- _Exercise instructions_
Among the lines below, copy exactly those from the one with "Task: Uncheck the Task Switcher option" through the one with "Click the 商品单价 number stepper arrows", counting both ends.

- _Source data_
────────
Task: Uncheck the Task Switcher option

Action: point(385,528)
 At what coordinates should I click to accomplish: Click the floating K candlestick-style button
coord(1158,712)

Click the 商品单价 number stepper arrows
────────
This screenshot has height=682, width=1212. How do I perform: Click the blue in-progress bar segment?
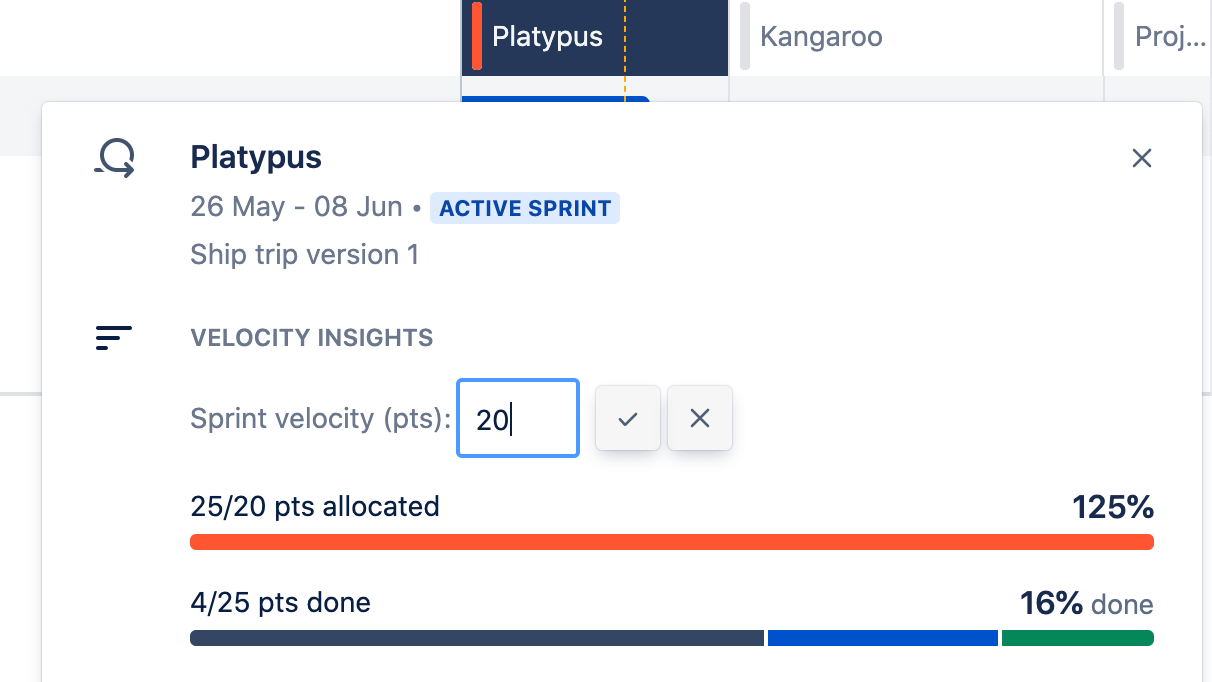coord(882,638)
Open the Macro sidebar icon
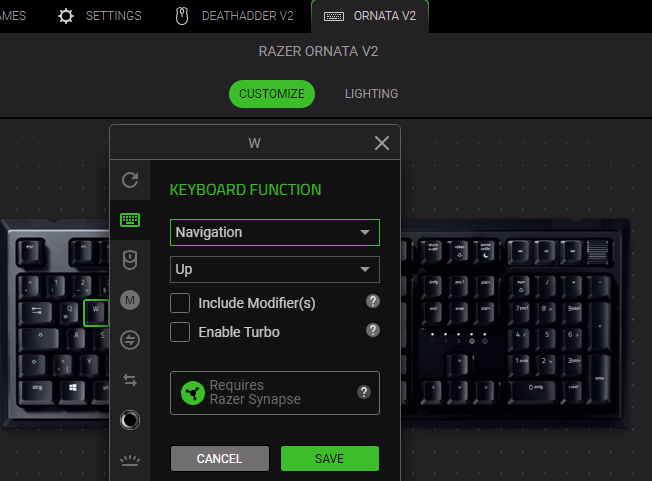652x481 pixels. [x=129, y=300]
────────
- _The completed task_
Task: Uncheck the Task Switcher option

Action: point(385,528)
 At what coordinates should I click to accomplish: Click the floating K candlestick-style button
coord(1158,712)

Click the 商品单价 number stepper arrows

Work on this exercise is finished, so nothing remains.